There’s currently no known cure for coronavirus, but that sure hasn’t stopped people from speculating—or from trying to make a quick buck. Online vendors like Amazon and eBay have already taken measures to halt price-gouging on items like hand sanitizer and protective masks, and sketchy vendors are hawking coronavirus protection kits that don’t do much by way of protection. But nobody deigned to suggest that crystals could be a solution to our pandemic woes… until now.
It’s not clear whether Spencer Pratt actually thinks the “healing power of crystals” can cure the coronavirus. It feels fair to assume that he does not—although, honestly, who knows? What we do know is that the image he reposted on Instagram (originally posted by meme account @tatumstrangely) implies that the crystals available on his website may be effective in combating the COV-19 pandemic. Which is, uh, patently false... first and foremost, because crystals don’t do anything.

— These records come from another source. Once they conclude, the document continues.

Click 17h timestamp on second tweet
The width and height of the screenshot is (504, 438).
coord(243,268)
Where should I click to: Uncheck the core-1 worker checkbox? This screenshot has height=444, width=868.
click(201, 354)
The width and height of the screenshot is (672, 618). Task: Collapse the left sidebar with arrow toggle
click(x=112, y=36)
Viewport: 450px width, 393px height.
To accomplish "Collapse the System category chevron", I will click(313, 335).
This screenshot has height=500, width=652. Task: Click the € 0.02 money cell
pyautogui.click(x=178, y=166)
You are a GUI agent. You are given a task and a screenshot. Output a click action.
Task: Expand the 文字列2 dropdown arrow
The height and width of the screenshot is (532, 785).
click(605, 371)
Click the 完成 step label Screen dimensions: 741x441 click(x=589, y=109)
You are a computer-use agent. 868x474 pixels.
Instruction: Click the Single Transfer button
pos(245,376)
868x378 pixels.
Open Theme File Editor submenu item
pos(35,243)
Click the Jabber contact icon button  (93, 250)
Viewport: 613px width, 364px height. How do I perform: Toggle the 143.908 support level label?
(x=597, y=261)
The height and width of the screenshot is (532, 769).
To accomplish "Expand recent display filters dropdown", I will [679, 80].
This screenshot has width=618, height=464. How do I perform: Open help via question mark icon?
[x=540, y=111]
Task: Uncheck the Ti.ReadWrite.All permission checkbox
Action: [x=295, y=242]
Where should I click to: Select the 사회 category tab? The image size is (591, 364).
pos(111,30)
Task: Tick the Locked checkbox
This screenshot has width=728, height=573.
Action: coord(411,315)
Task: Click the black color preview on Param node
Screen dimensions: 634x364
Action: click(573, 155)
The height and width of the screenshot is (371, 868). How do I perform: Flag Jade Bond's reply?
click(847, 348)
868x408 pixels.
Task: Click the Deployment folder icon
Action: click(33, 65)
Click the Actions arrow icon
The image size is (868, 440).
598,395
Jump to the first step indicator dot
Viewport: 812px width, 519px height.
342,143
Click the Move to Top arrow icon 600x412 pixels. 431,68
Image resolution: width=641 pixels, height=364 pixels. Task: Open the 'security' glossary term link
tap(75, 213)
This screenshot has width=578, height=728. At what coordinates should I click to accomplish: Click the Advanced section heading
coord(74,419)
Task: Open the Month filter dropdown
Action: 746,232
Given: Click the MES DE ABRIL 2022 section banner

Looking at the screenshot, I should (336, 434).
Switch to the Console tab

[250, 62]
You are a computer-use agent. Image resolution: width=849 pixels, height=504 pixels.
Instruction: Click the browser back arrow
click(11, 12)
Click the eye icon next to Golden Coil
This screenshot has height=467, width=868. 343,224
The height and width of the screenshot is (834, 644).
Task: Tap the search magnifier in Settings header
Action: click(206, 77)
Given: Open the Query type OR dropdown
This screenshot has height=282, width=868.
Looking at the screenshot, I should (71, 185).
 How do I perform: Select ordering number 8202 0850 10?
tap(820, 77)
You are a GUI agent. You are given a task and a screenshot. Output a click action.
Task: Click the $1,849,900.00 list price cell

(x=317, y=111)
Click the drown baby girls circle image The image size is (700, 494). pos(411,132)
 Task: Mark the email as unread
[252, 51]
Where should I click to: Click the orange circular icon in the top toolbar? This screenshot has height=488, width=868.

The post is especially interesting, given the recent FDA and FTC crackdowns on “fraudulent COVID-19 products,” which both agencies announced on Monday. The agencies issued warning letters to seven companies peddling products like “teas, essential oils, tinctures and colloidal silver” claiming to cure coronavirus. “There already is a high level of anxiety over the potential spread of coronavirus,” FTC chairman Joe Simons said in a press release. “What we don’t need in this situation are companies preying on consumers by promoting products with fraudulent prevention and treatment claims.” Spokespeople for the agencies said in the same release they are ready to take more action when necessary, and that they will continue to monitor social media and online marketplaces for more false claims in the meantime.
“I have the friggin’ cure for Corona Virus [sic] right here bud,” Pratt says in the meme, wide-eyed in tie-dye with a crystal in hand. It’s funny, because crystal healing is funny. (Sorry!)
The idea that Pratt would wield crystals in the face of a global health crisis is… not totally unbelievable. Pratt is a notorious crystal aficionado—an “early adopter” of the trend who, according to British style and culture magazine DAZED, has profited handily from making gorgeous rocks a cornerstone of his brand.
Pratt also links to PrattDaddy.com in the meme’s caption, a not-so-subtle plug for his own crystal vending business. Pratt may very well be joking—he’s always had a sense of humor about his public persona—but one could easily argue that now is a particularly bad time for jokes, given the lack of certainty surrounding COVID-19 in general.
VICE reached out to Pratt Daddy (the company, that is) for comment and did not hear back as of this writing.
We did not reach out to Pratt for comment.
In the meantime, we suggest frequent hand-washing, avoiding large crowds, keeping hands away from your face, and staying far away from crystals.